Tanzanian organizations

Sungusungu (sometimes Sungu Sungu or Busalaman) are Tanzanian justice organizations established originally by the Sukuma and Nyamwezi ethnic groups in 1981 to protect cattle from theft and other property. These organizations operate at the community level and enforce a variety of different rules. The group was deputized by the Tanzanian government in 1989. In some regions "they ended up being more influential than the Tanzanian Police Force." Human rights groups have criticized the organizations for being vigilantes who have murdered people without trials. In neighboring Kenya, the name Sungusungu describes a particular vigilante organization which has been banned since 2007.

==Tanzania==
The Sungusungu were started in 1981 by Sukuma and Nyamwezi communities in order to deal with cattle theft. While they were initially developed as a focused network of actors communicating with other communities whenever thefts occurred, they quickly developed into formal organizations hearing allegations of wrongdoing, setting punishment, and punishing those found guilty.

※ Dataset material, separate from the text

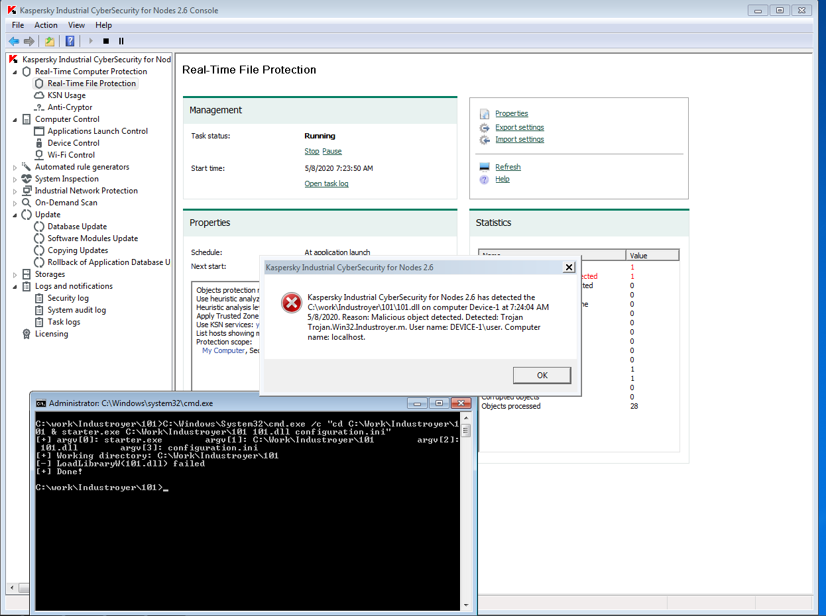
Task: Expand the Automated rule generators node
Action: pos(15,168)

Their name is often taken to be a reference to the Swahili word sungusungu which refers to a local species of army ants. Human Rights Watch notes that the term "initially used to refer to a vigilante group formed to combat cattle rustling in western Tanzania in the 1980s; more recently, the term has come to be used to describe any neighborhood militia."

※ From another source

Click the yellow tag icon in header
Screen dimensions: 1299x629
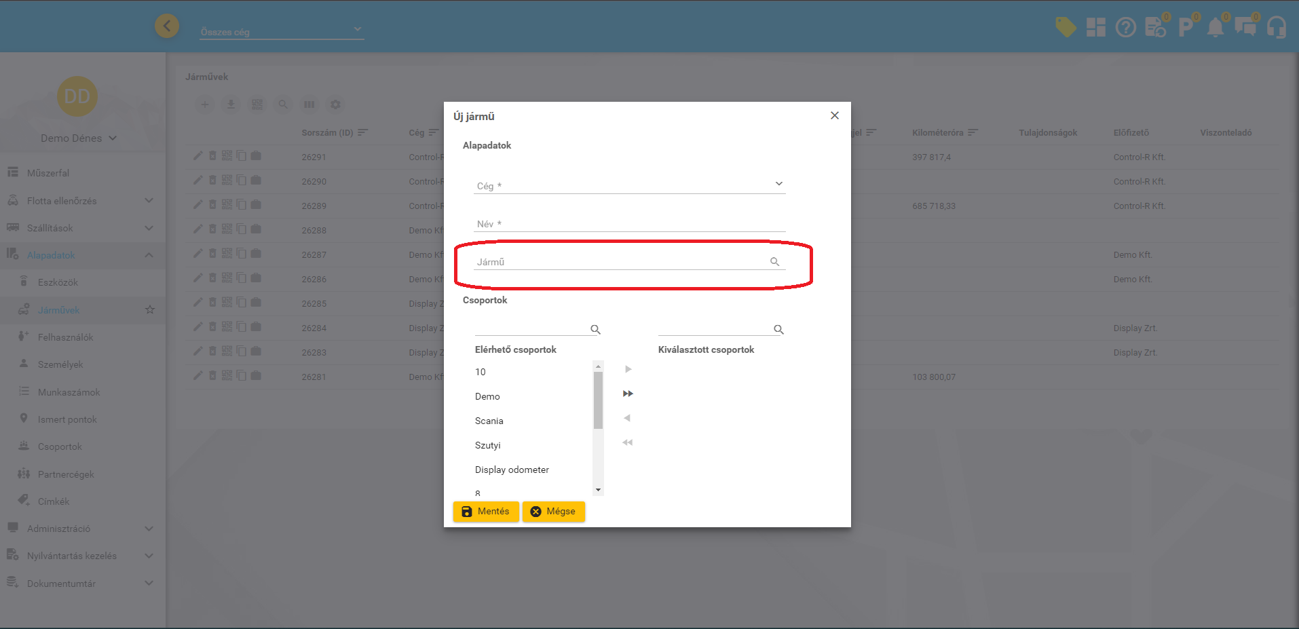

The groups were outside the government system until reforms in the late 1980s and early 1990s legalized their existence and gave them the ability to detain and try criminals. They are sometimes used by the government to perform specific law enforcement tasks. In 2001, the Sungusungu were used to escort 3,000 Ugandans who had been living in Tanzania to the border.

In recent years, they have been accused of a number of human rights abuses. The group was blamed by Maasai herders in Kilosa District for fueling violence between the Maasai and farmers in the region in 2000. The violence was reported to have caused at least 30 deaths. They have been accused of murdering criminals without a legal trial and individuals accused of witchcraft.

==Kenya==
In Kenya, the Sungusungu are one of a number of protection or vigilante organizations that developed in the 1990s and was banned by the government in 2007. Similarly to the Tanzanian groups, Sungusungu formed in the late 1990s to protect communities from cattle theft. In the early 2000s, they were accused of a range of criminal violence. In 2006, they were accused of intimidating and murdering witnesses in the case of the illegal detention and torture of journalist Peter Makori.

The Sungusungu were banned with 17 other "vigilante groups" on 1 March 2007. Since that point, the groups has been accused a number of times with restarting violent activity. In 2010, they were accused of a series of killings in the Nyamira District. In 2016, top police officials in the country have reiterated their efforts to prevent the Sungusungu from reestablishing themselves.